The basic premise of this system is to not screw with .dmf macro setup at all and handle
pressing those keys in the code instead. We have every key call client.keyDown()
or client.keyUp() with the pressed key as an argument. Certain keys get processed
directly by the client because they should be doable at any time, then we call
keyDown() or keyUp() on the client's holder and the client's mob's focus.
By default mob.focus is the mob itself, but you can set it to any datum to give control of a
client's keypresses to another object. This would be a good way to handle a menu or driving
a mech. You can also set it to null to disregard input from a certain user.
Movement is handled by having each client call client.keyLoop() every game tick.
As above, this calls holder and focus.keyLoop(). atom/movable/keyLoop() handles movement
Try to keep the calculations in this proc light. It runs every tick for every client after all!

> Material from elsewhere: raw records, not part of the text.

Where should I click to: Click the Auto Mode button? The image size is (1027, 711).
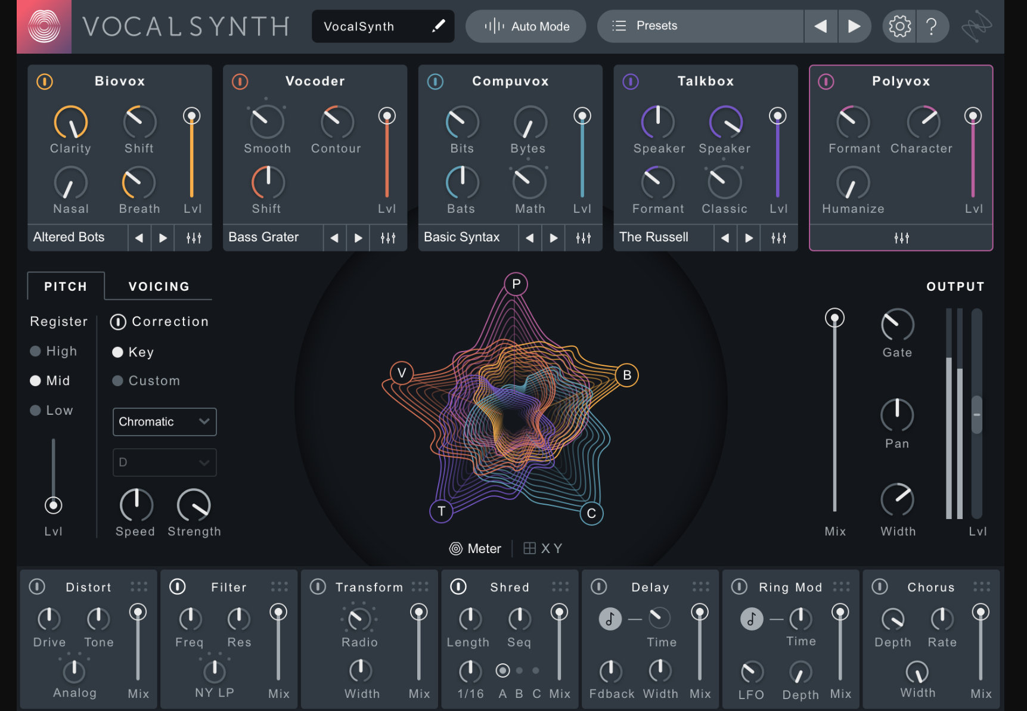526,26
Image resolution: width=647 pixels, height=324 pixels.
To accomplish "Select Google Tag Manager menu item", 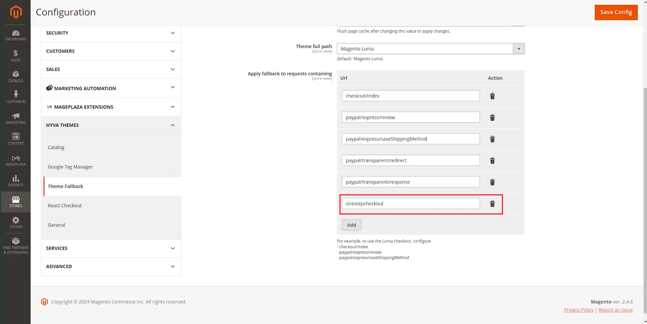I will pyautogui.click(x=70, y=167).
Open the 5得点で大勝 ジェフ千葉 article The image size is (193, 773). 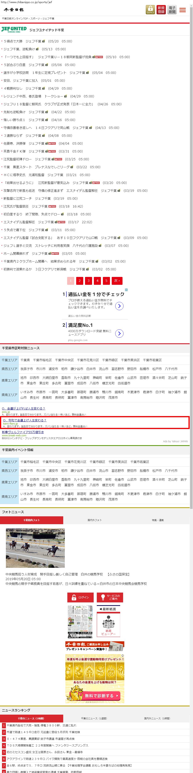pos(22,41)
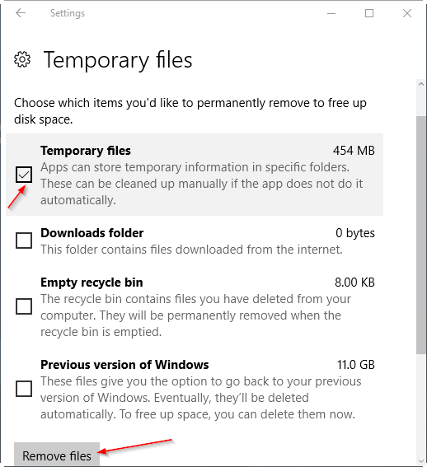Go back using the back arrow
The height and width of the screenshot is (467, 427).
click(x=21, y=13)
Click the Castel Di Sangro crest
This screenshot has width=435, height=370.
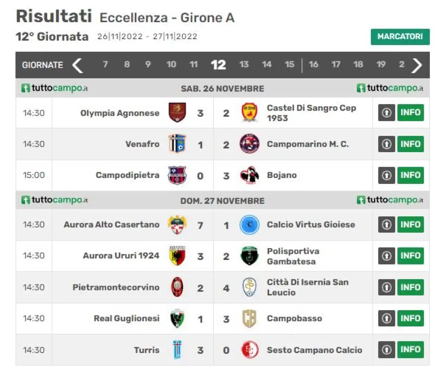click(249, 113)
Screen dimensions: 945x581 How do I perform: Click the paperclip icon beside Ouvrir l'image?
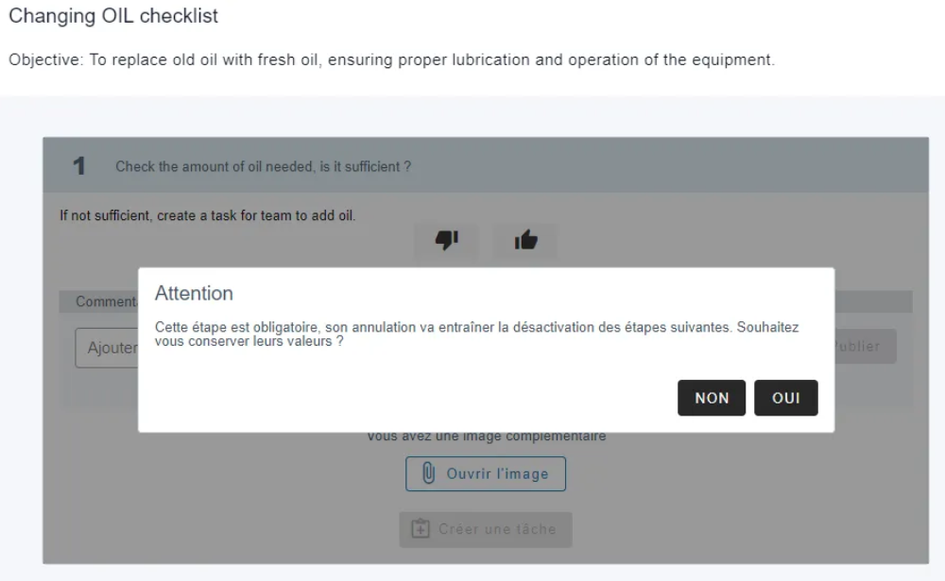[428, 473]
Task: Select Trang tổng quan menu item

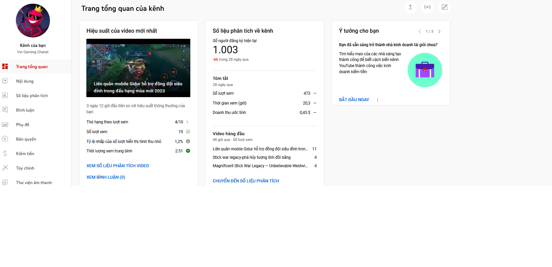Action: (32, 67)
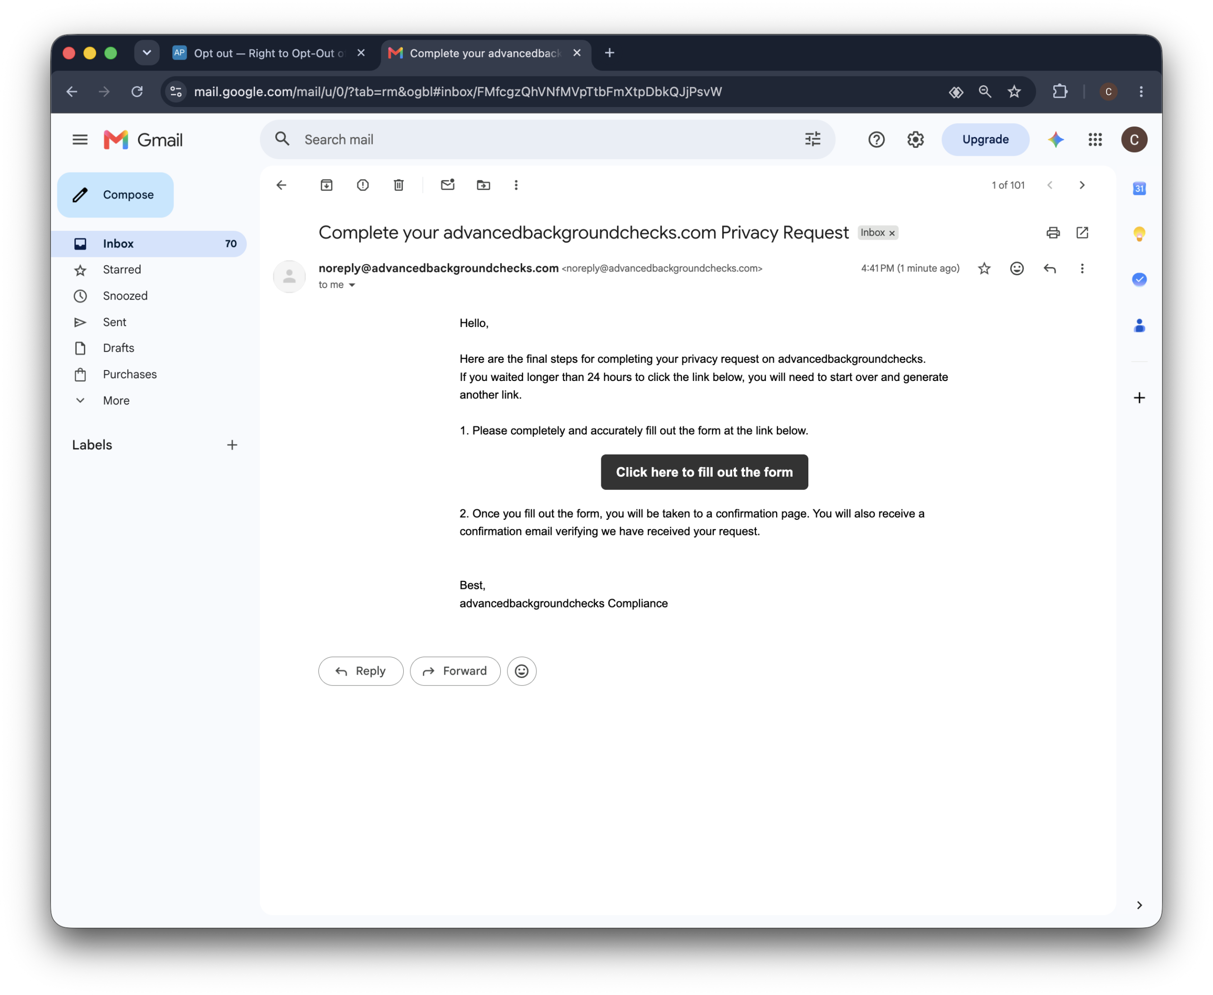Print this email conversation
Image resolution: width=1213 pixels, height=995 pixels.
pyautogui.click(x=1052, y=233)
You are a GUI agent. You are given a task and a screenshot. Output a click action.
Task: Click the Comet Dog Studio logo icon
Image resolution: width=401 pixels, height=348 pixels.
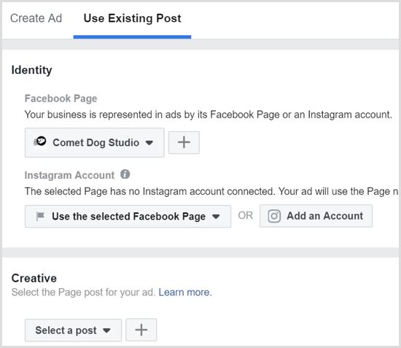40,142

You can also tell which keys are being held down now. Each client a list of keys pressed called
keys_held. Each entry is a key as a text string associated with the world.time when it was
pressed.
No client-set keybindings at this time, but it shouldn't be too hard if someone wants.
Notes about certain keys:
Tabhas client-sided behavior but acts normallyT,O, andMmove focus to the input when pressed. This fires the keyUp macro right away.\needs to be escaped in the dmf so any usage is\\
You cannot TICK_CHECK or check world.tick_usage inside of procs called by key down and up
events. They happen outside of a byond tick and have no meaning there. Key looping
works correctly since it's part of a subsystem, not direct input.